We hear the call of Jeremiah this morning and learn that God is sending
Jeremiah to pluck up and pull down, to destroy and overthrown, to build and to
plant. That is 4 verbs about destroying and 2 verbs about building up. This is
our first clue that Jeremiah’s ministry may not be a happy one. Jeremiah will
tell the people that worshiping idols, neglecting the poor, and believing false
prophets are not what God had in mind for God’s people, and that the
consequences of their actions will be dire. The people are furious with
Jeremiah, and for the prophet’s efforts, he will attacked by his own brothers,
beaten and put in stocks, imprisoned by the king, thrown in a cistern and
threatened with death. Clearly the people were not interested in the words God
put in Jeremiah’s mouth.
Jesus
also causes controversy in his hometown synagogue and infuriates the people.

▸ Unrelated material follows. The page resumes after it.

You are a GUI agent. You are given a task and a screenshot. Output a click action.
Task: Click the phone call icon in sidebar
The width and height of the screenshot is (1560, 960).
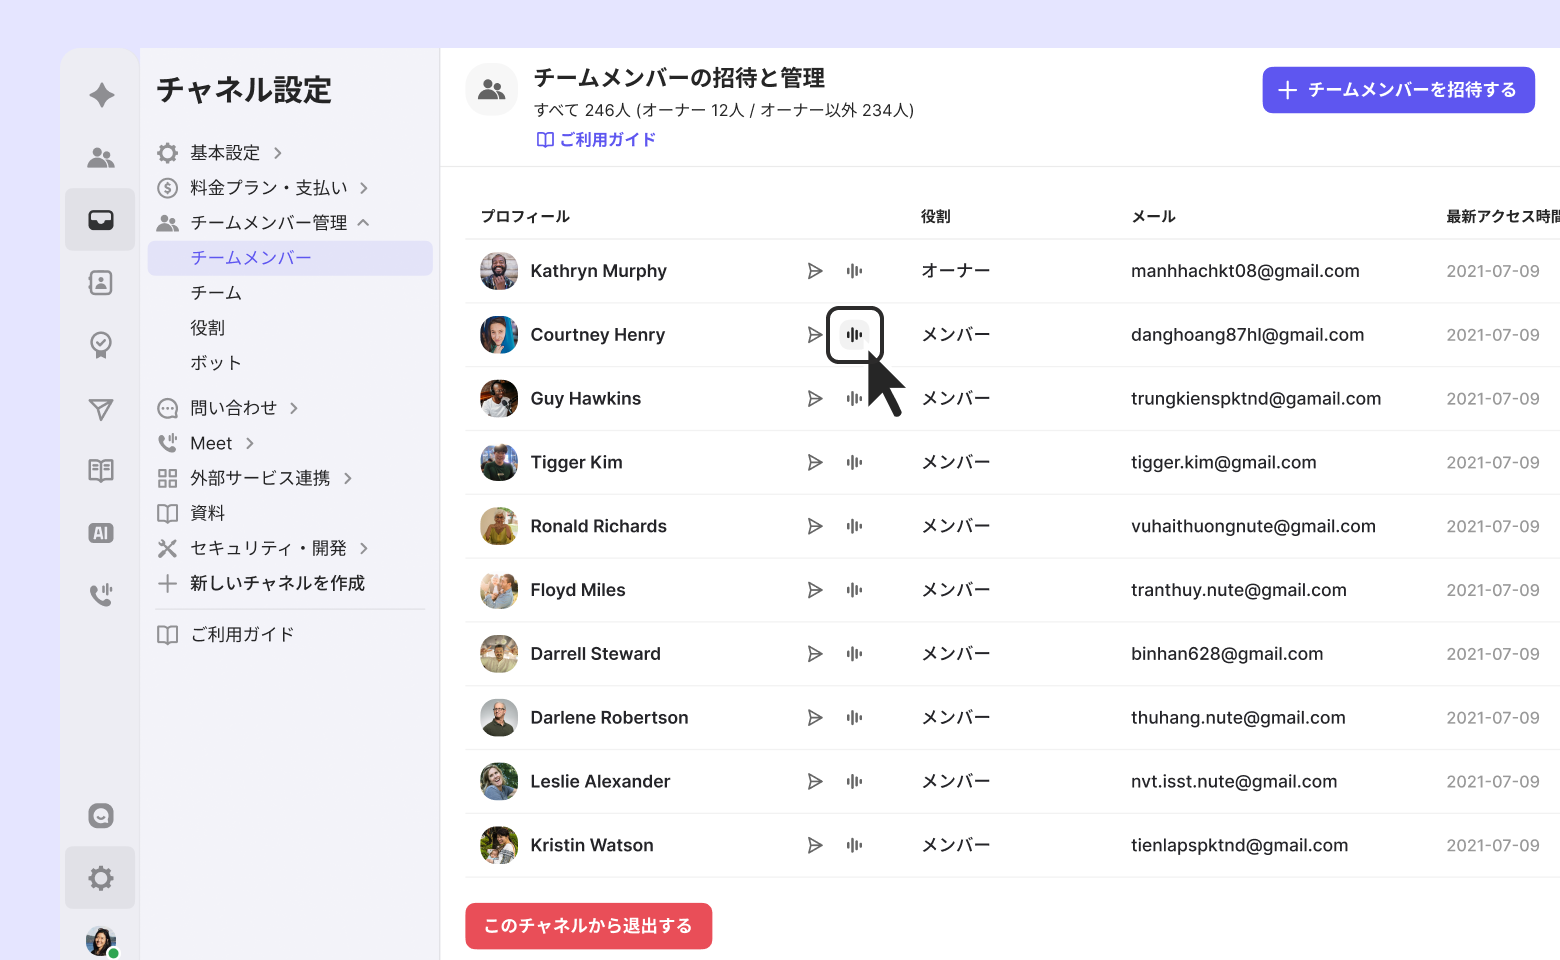pos(101,595)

Last week we heard Jesus read from the prophet Isaiah "The Spirit of the
Lord is upon me, because he has anointed me to bring good news to the poor. He
has sent me to proclaim release to the captives and recovery of sight to the
blind, to let the oppressed go free, to proclaim the year of the Lord’s
favor." Today we hear Jesus say "Today, this scripture has been fulfilled
in your hearing." All the people in the synagogue are amazed at the words
coming from Jesus’ mouth. They marvel that this is Joseph’s son. If Jesus had
just stopped there, he could have gone to coffee hour and gone home in peace.

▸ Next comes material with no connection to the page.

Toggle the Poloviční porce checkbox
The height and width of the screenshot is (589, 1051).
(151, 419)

But, good rabbi that Jesus was, he wanted the people to understand the words he
had just spoken. The long awaited Messiah was not coming just for them. The
chosen people were not the only people God loves. Jesus reminded the people in
the synagogue of two Biblical stories in which the love of God touched
Gentiles: the story in which Elijah, the foremost prophet of God, was sent to
the widow of Zarephath during a severe famine to provide a miracle of food for
the widow and her son, and the story of Naaman the Syrian, who was not just a Gentile,
but an enemy of the Israelites, and who was the only leper cleansed. The people
in the temple, who just a moment ago were speaking well of Jesus, are now
furious and try to throw him off the cliff because Jesus is telling them they
are not God’s only beloved people.
Why
are the people so angry? Neither Jesus nor Jeremiah are telling the people that
they are not loved by God, even though that is what the people hear. Both Jesus
and Jeremiah are challenging a people who want to define the love of God on
their own terms. Jeremiah speaks to a people who want the love of God to allow
them to behave as they like with no consequences because they are God’s chosen
people. Jesus speaks to a people who wants to believe that God loves them and
no one else. Both speak to a people who are furious because they cannot, or
will not, hear God challenge them to understand the love of God in new ways.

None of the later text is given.